*Document section*
▶

Friday, November 25, 2011

Do Japanese children learn about Japanese atrocities before and during WW2?

Question:




Answer:


Louis Irving, you didn't answer his question. You picked a fight with him. Oh yeah!? Well you're from Australia...There was discrimination there!
Yes, there was but that wasn't the question. And how old are you that you learned in school a nice picture of Imperial Britain or the antebellum South in the USA?
I went to school in the 80's and 90's, half of my teachers were black, and I knew who Rosa Parks was before I knew what the Bill of Rights was. Also learned why Columbus was evil incarnate, and the many, many sins of the Americans in the name of "Manifest Destiny." We screwed the blacks, the Indians, and then the Mexicans for good measure. American history was learned as a series of oppressions against people of color: African slaves, Native Americans, immigrants who came through Ellis Island, the working class during the Gilded Age, the people targeted as commies in the McCarthy Era, and the forced de-segregation of the South. (And I'm from the South)
I learned that in elementary and middle school. I got a degree in history at college and most professors leaned very heavily to the left, one of my professors was then the current head of the NAACP. Trust me, he was not a "pro-establishment" or "Good ol' days" conservative patriotic guy. Maybe you went to school in the fifties, or maybe you were homeschooled. LOL.

I'd be willing to be that in Australia, as well as the UK, that the curriculum (AT LEAST to some extent) frankly talks about past mistakes and injustices. Australia and the UK are more and more ethnically mixed, so their teacher is not necessarily a white conservative, and besides, Anglo-American culture revises as it goes along. 50 years ago, Columbus was a hero, then he was a genocidal war criminal, now he's considered more or less an *sshole. Perceptions change, the curriculum changes, and the cycle repeats itself.

About the question--they learn almost nothing of the War. Really how could they? They did medical experiments on Chinese civilians just like the Nazis did to the Jews. They tortured POW's, used chemical weapons, slave labor, prostitute slaves, and the whole "Rape of Nanking" thing.

They learn a very brief, very dry account of names and dates. When my Japanese wife was in elementary school 20 years ago, living in Hiroshima, they would go to school on the anniversary of the bombing and teach the kids about "the horrors of war," and have survivors give testimony to the kids. This was a very powerful thing, and the result is a lot of Pacifism in the Hiroshima area. They don't talk a lot about war crimes, just more that "Japan's war was a disaster for Japan and for Hiroshima it was an apocalypse. Don't let it happen again."

But in recent years, although kids still go to school on the bombing anniversary, they don't even talk about the war anymore. When I was working at an elementary school as a teacher, they had a ventriloquist come in do a show for the kids. Just entertainment. I guess with the generation that experienced the bomb out of the picture now, Elementary school teachers don't want to deal with it until the kids are more mature. Also schools (junior and high) will visit the a-bomb museum on school trips, and that is a haunting place to send a kid. (About the same as the holocaust museum)
(However there are no mentions of Japanese actions in the war that led up to the bombing.)

My Polish friend told me every schoolchild in Poland has to go to Auschwitz on a school trip. It's a hard thing to teach a kid, but at some point they have to learn.

◀

*Listed records*
▶

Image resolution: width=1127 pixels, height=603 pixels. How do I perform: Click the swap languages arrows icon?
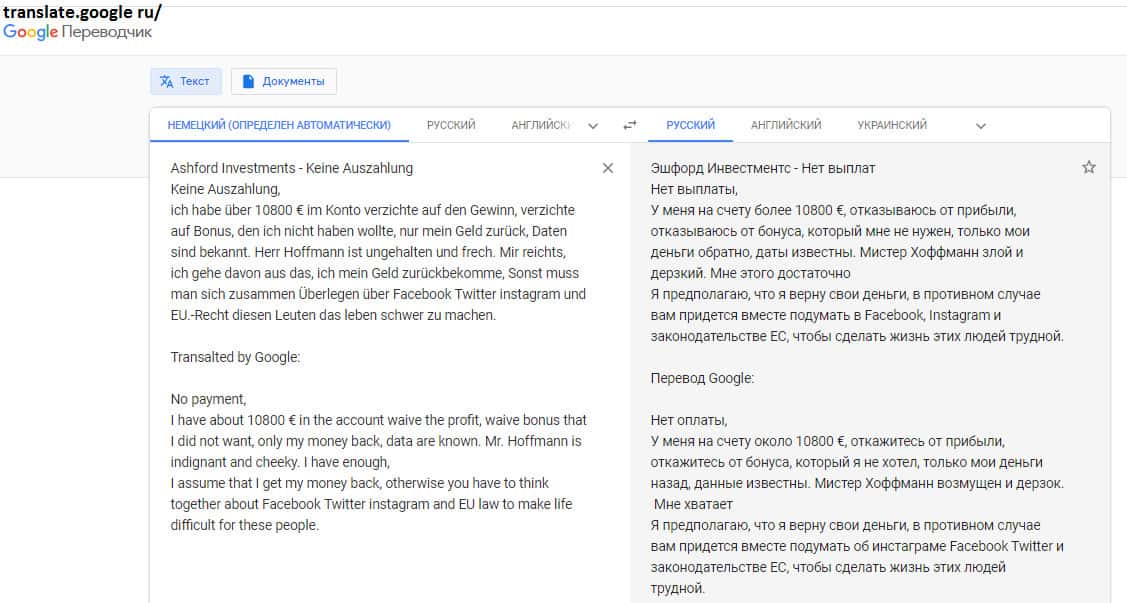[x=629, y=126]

◀
▶

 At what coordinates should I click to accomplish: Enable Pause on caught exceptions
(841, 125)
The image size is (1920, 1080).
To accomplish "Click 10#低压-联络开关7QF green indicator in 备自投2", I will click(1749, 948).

◀

*What to do*
In the post on what Japanese children learn about the war, where does the Polish friend say every schoolchild in Poland must go on a school trip?

*Result of the exercise*
Auschwitz.